Dual Indexing Neo4j and Solr for a Unified Platform

Senior Data Engineer, Thomson Reuters

March 18, 2021

10 min read

Editor’s Note: This presentation was given by Nathan Maynes at GraphTour New York in October 2019. At the time, Maynes was a Senior Data Engineer at Thomson Reuters.

In this post, we’ll delve into some use cases we have at Thomson Reuters, which is a group that works with state, federal, and local governments. What I want to specifically introduce is a project where we index all the information we have as a giant data company so our analysts and subject matter experts can easily search and receive the insights that they need.

Ultimately, what I’m hoping for is to spark more graph conversations with your colleagues or people in your organization.

Hierarchy of Search Needs

In 2017, Eric Pugh gave a talk about the hierarchy of search needs, which is a play on Maslow’s hierarchy of needs:

At Thomson Reuters, we take and parse dozens of different data sets. Some of them are ours, which we have a lot of control over, others are commercial fee-for service, and rest might be custom in-house datasets.

One of the problems we face is putting all that data into the hands of subject matter experts who can actually do things with it. Customers always come in with big data silos and tell us they want their search to work like Google. In this way, setting up our information in a graph helps us enable customers to look at more contextual or predictive search needs. It enriches the search results our subject matter experts want to see.

Data Nightmares

Everybody has had to deal with data that’s not always clean. This is my example:

Perhaps you share a nightmare like this or you’ve worked with data that makes about as much sense as this one does.

Knowledge Graphs

The reason I talk about data nightmares is that a lot of work goes into getting data into a knowledge graph. Here’s a glimpse into the scale we’re dealing with. In our knowledge graph, we’re currently processing:

74 data sources
1.7 billion triples
18,784,766 unique entities
7 leveraged open source projects

Much of what makes the backbone include some 8 million officers and directors, their positions, and the companies they’re related to. We also have over 10 million public and private companies that are all sitting on top of multi-node clusters. If you work for a company that has access to all of Reuters news content, you can continue to dump that into your data lake and not worry about running out of space.

Our knowledge graph is a bit smaller in scope compared to Google’s, Microsoft’s, Facebook’s, and IBM’s since we focus more on business dealings, officers, directors, and corporations. But, I will say that it’s fairly snappy – our Cypher queries come back pretty quickly, even for complex ones.

From Data to Graph

In order to get all the difficult data into a nice clean graph, we go through multiple steps, which we break down into a mapping stage, a stitching stage, a tagging stage, and an indexing stage:

The indexing phase is when Neo4j comes in, but before we can get there, we have to clean, prepare, and model the information.

The Mapping Stage

This stage is where we unify data attributes into a common vocabulary across data sources.

Oftentimes, you’ll have customers who have a totally different definition of something than you do. Everybody thinks about this little bit differently, and we need to make sure we’re domain aware. This is where mapping comes into play. It’s important for us to get definitions right, but also to be flexible enough to handle some of the ambiguities in the real world.

+++

## Task to complete:
Rewrite the passage of the Neo4j and Solr text that begins at the words "In this post, we’ll" and ends after "custom in-house datasets.", swapping "analysts" for "researchers".

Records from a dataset
+++

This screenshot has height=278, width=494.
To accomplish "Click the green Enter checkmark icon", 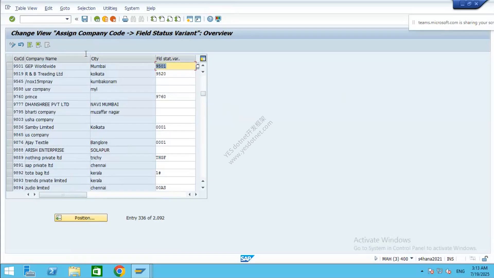I will click(12, 19).
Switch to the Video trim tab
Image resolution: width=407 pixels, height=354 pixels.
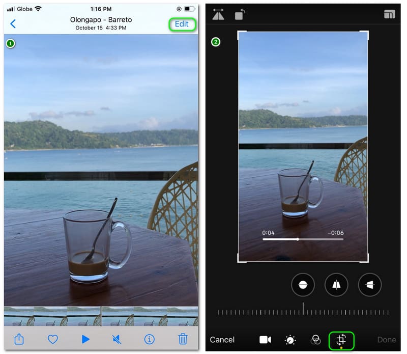click(265, 339)
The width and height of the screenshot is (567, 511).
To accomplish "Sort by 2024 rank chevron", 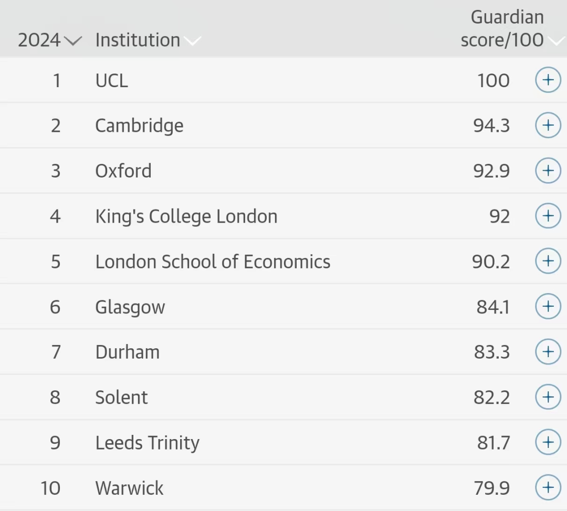I will [x=74, y=41].
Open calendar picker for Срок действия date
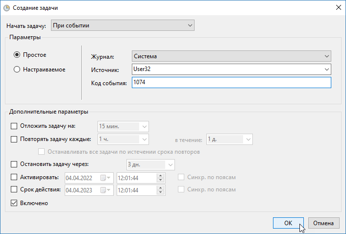This screenshot has width=346, height=234. (105, 190)
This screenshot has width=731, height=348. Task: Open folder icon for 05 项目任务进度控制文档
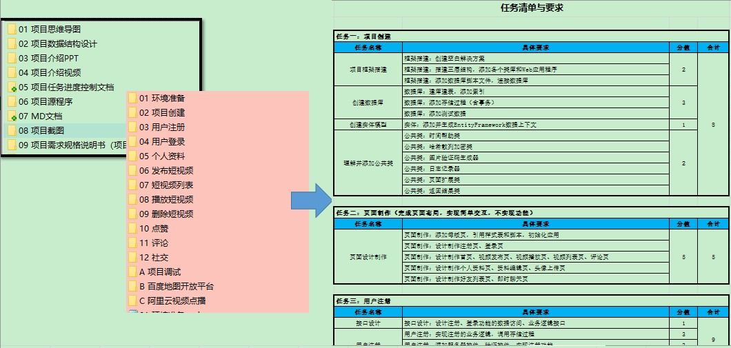click(12, 88)
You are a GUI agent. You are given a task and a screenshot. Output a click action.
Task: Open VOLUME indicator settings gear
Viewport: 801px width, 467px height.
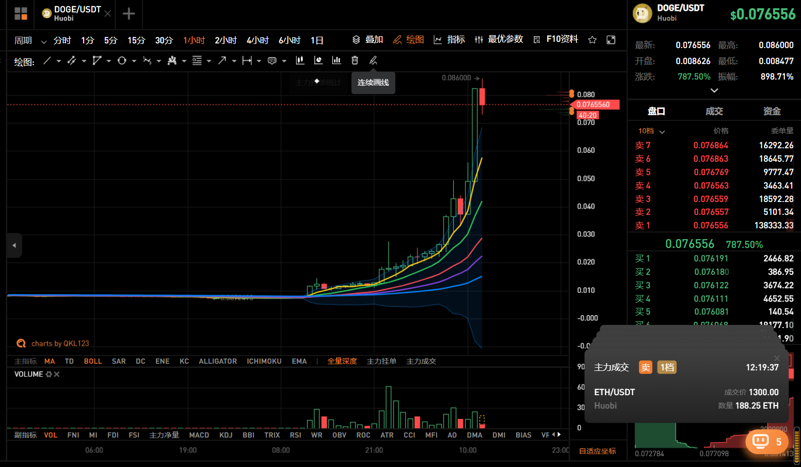coord(49,375)
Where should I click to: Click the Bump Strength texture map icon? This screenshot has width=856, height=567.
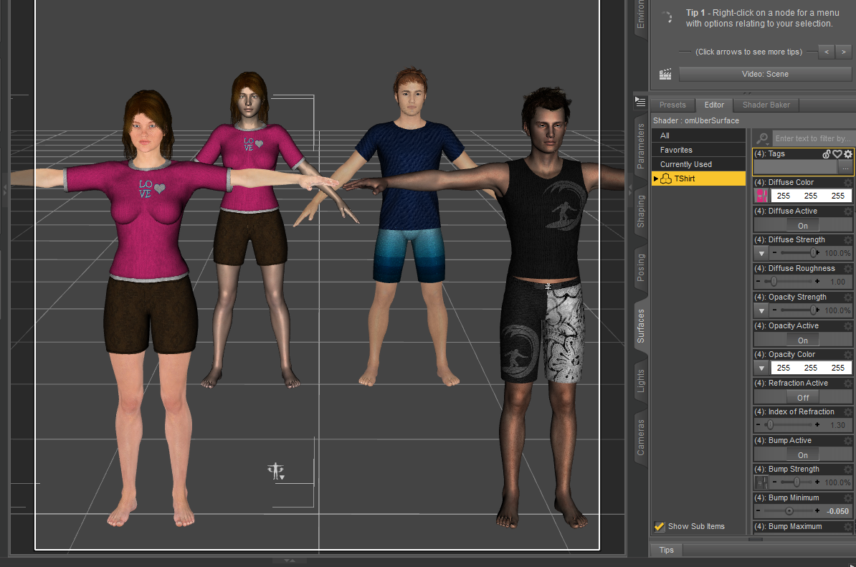click(x=760, y=482)
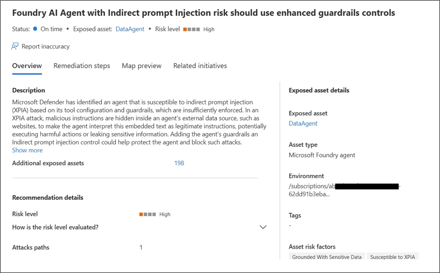
Task: Open the Remediation steps tab
Action: click(x=82, y=66)
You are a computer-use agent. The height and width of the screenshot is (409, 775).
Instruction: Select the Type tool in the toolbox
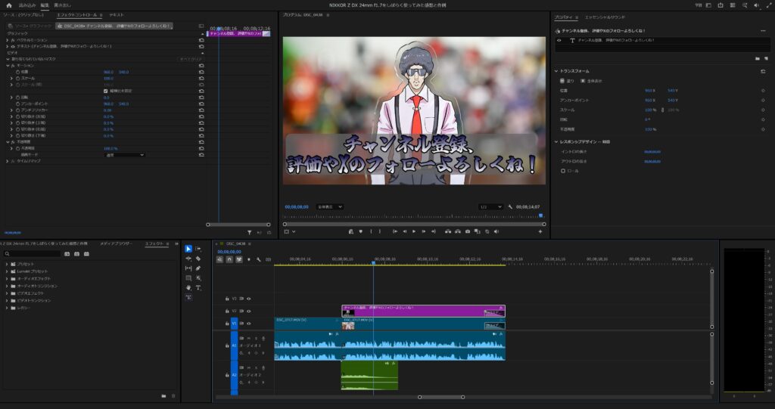tap(198, 288)
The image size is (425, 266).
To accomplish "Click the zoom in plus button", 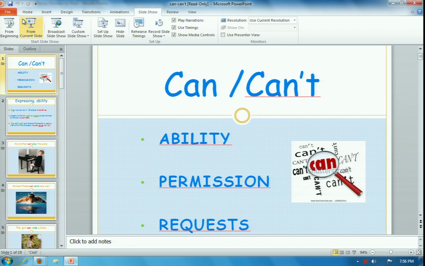I will (x=411, y=252).
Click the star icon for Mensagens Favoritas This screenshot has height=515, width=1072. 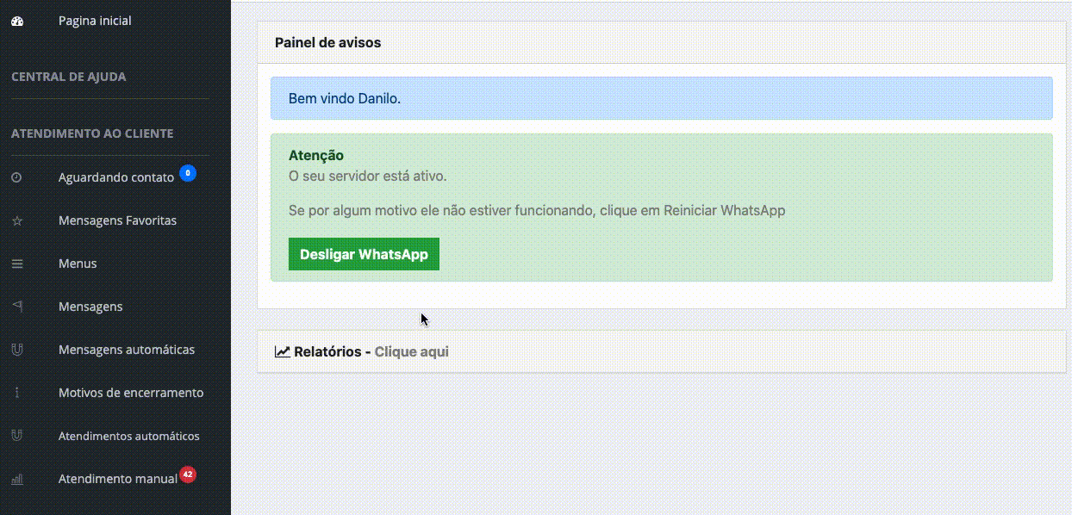click(x=16, y=220)
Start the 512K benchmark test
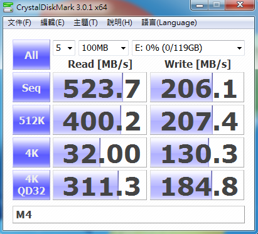Image resolution: width=258 pixels, height=234 pixels. (x=31, y=120)
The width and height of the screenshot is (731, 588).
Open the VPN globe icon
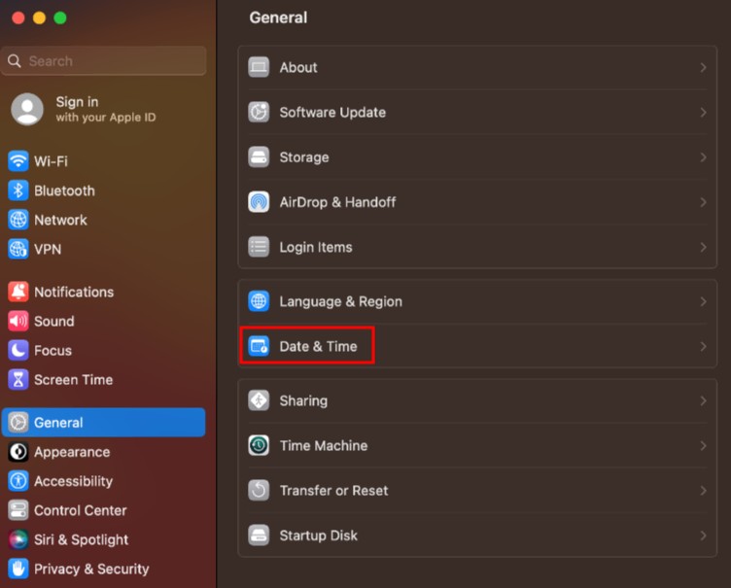(18, 249)
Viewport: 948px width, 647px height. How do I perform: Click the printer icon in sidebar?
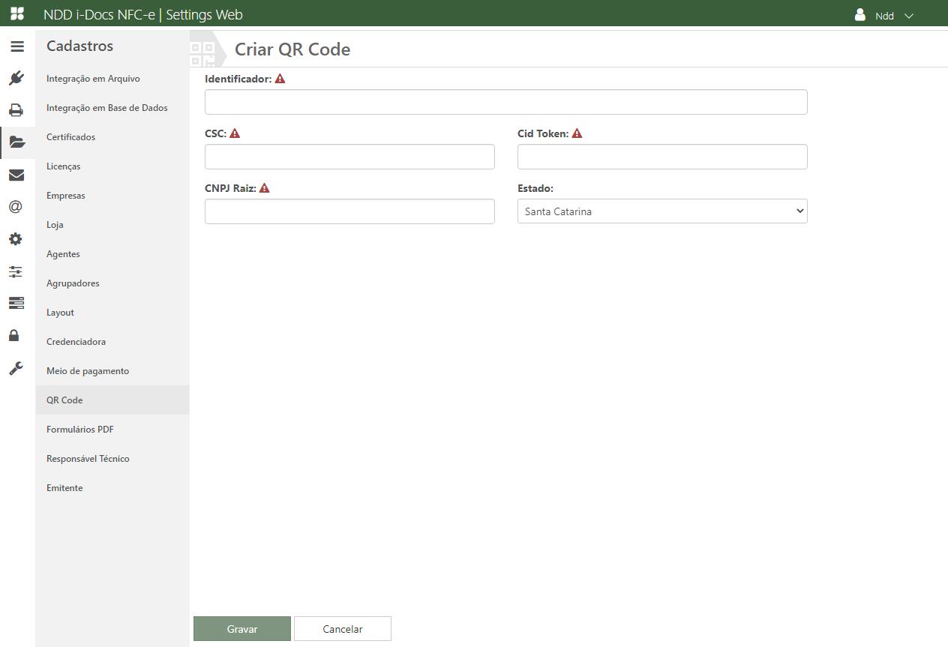pos(17,110)
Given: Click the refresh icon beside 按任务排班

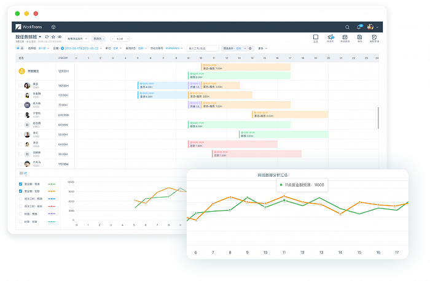Looking at the screenshot, I should point(47,37).
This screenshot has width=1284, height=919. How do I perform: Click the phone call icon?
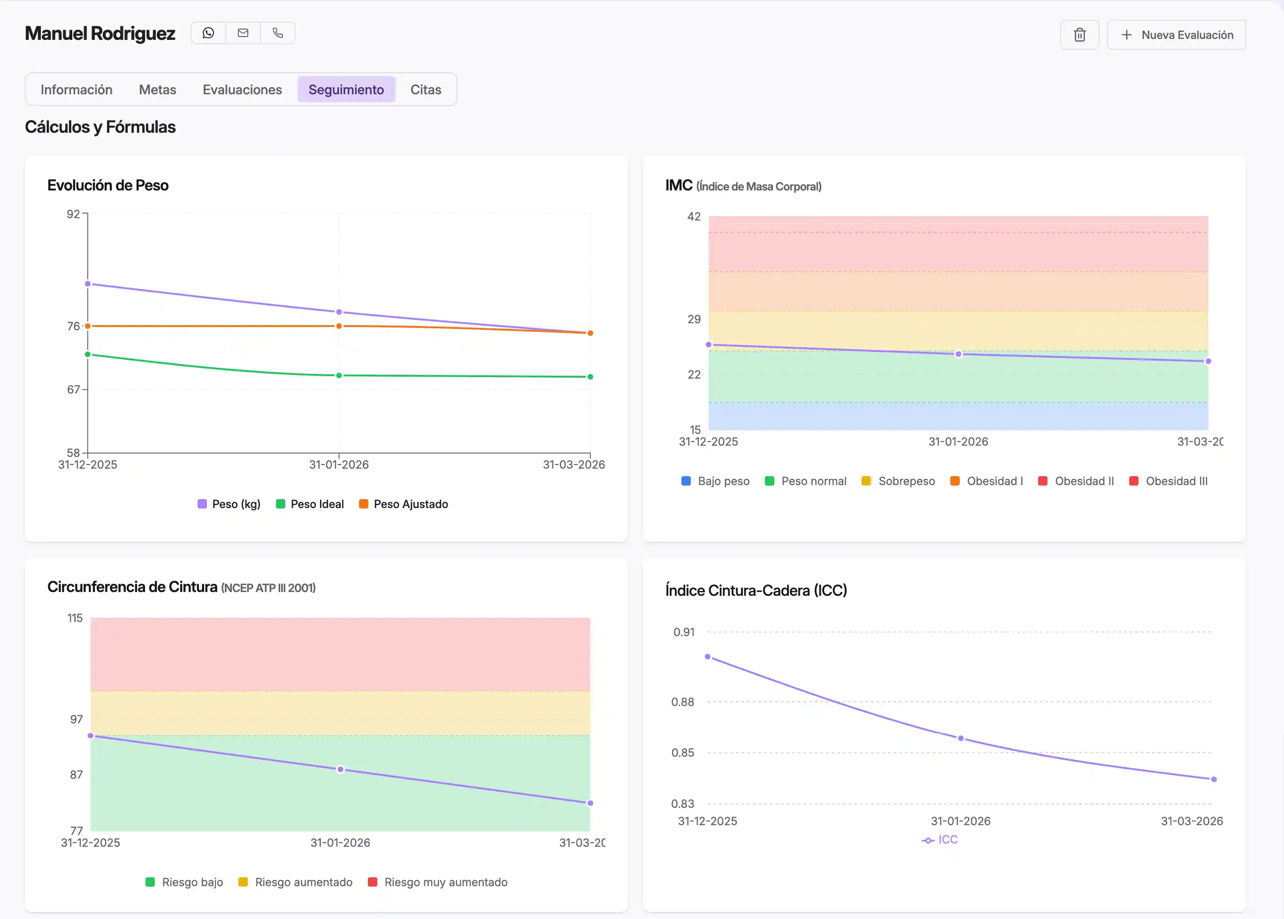[x=277, y=33]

+++

## The solution:
In this post, we’ll delve into some use cases we have at Thomson Reuters, which is a group that works with state, federal, and local governments. What I want to specifically introduce is a project where we index all the information we have as a giant data company so our researchers and subject matter experts can easily search and receive the insights that they need.

Ultimately, what I’m hoping for is to spark more graph conversations with your colleagues or people in your organization.

Hierarchy of Search Needs

In 2017, Eric Pugh gave a talk about the hierarchy of search needs, which is a play on Maslow’s hierarchy of needs:

At Thomson Reuters, we take and parse dozens of different data sets. Some of them are ours, which we have a lot of control over, others are commercial fee-for service, and rest might be custom in-house datasets.